▸ INPUT RECORDS:
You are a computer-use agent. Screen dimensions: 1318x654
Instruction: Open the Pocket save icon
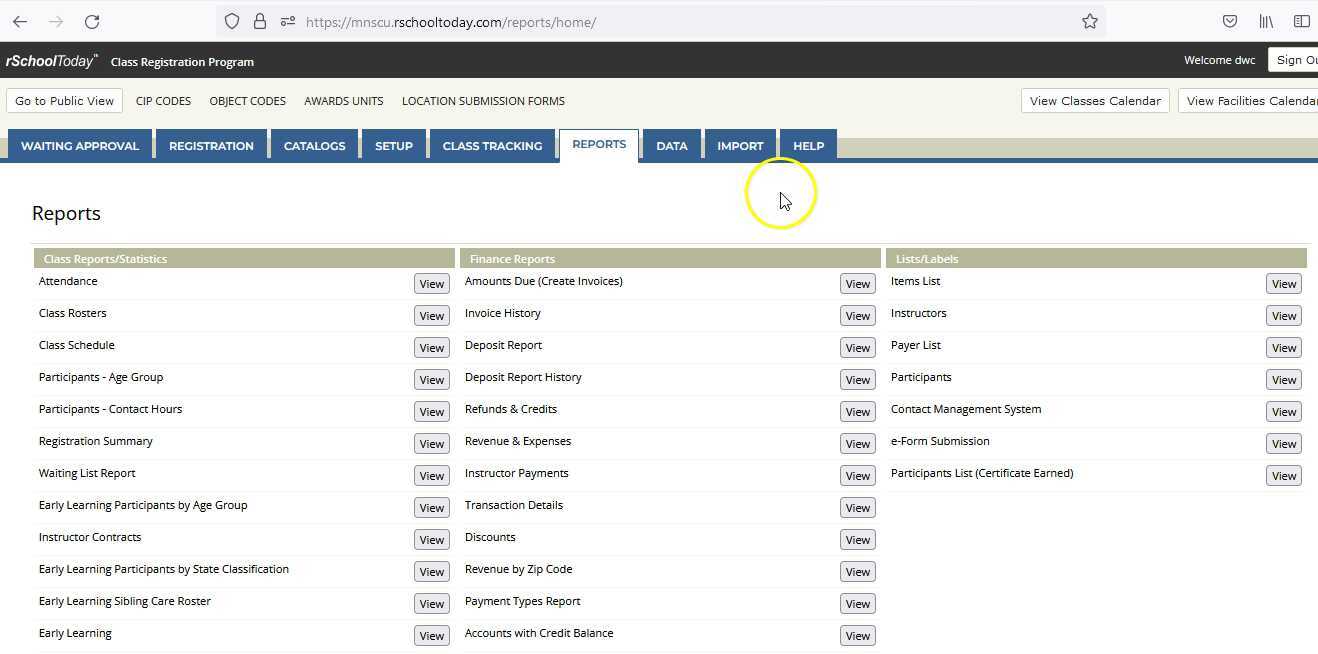1230,21
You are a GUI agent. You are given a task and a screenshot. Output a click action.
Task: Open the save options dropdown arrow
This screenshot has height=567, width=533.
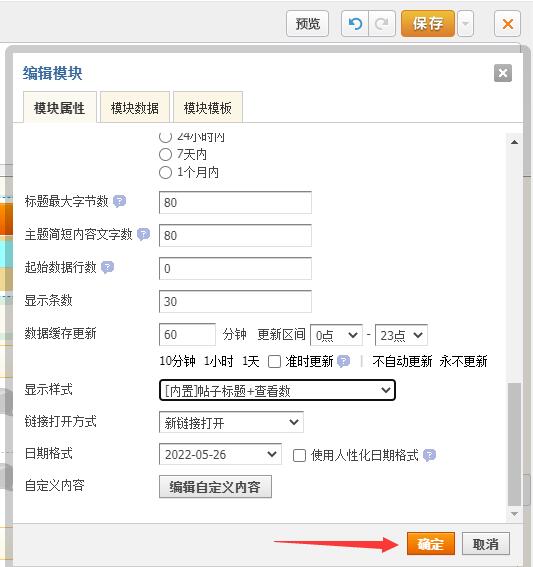465,24
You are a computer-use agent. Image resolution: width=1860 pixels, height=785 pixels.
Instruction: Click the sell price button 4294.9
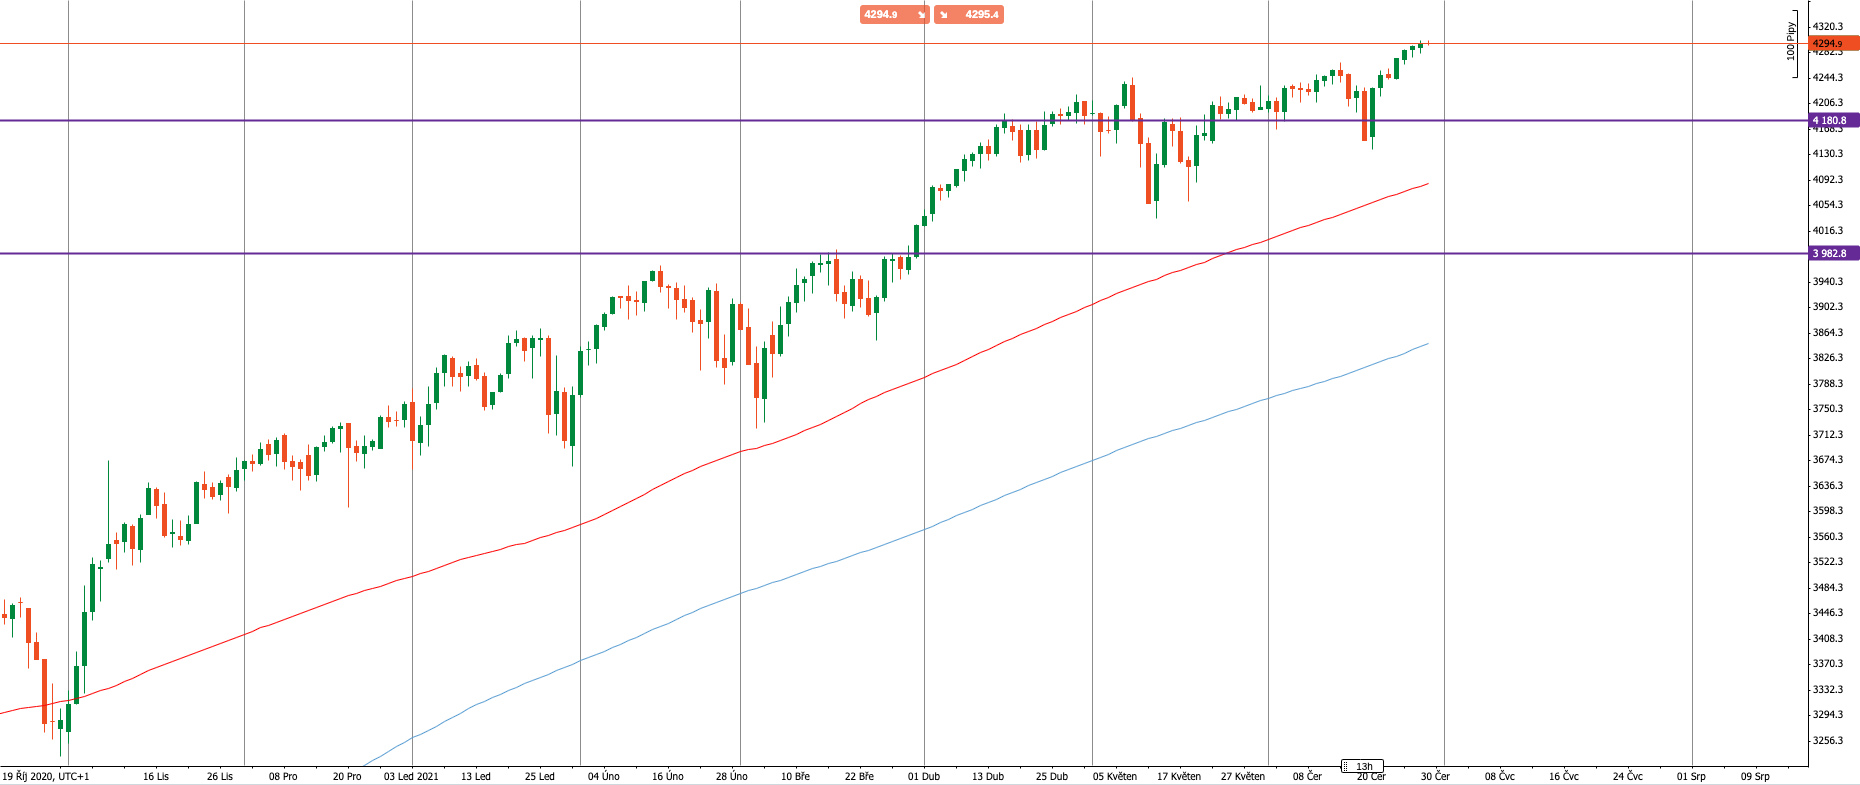point(894,15)
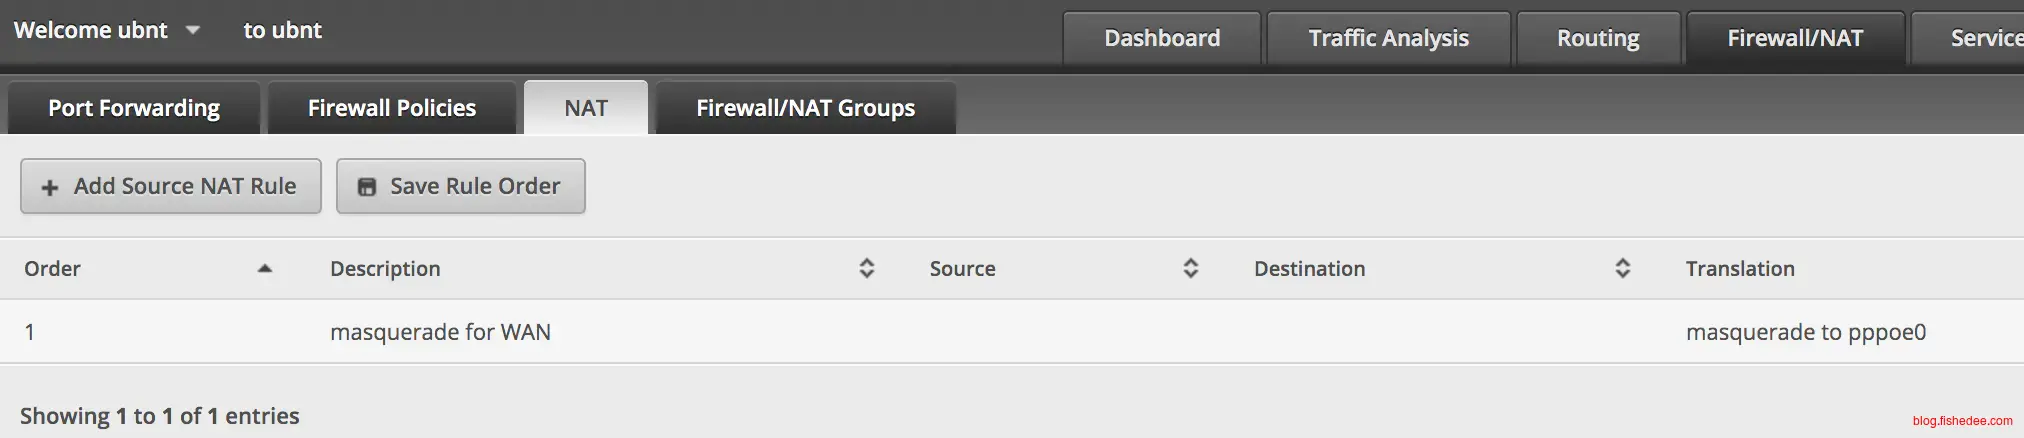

▸ WHAT YOU ARE ASKED TO DO: Leaving out the pictures, print exactly and only the lines from the one containing "You are a computer-use agent. Image" through the last line of the records.

▸ EXERCISE RESPONSE:
You are a computer-use agent. Image resolution: width=1860 pixels, height=785 pixels.
Instruction: Click the sell price button 4294.9
point(894,15)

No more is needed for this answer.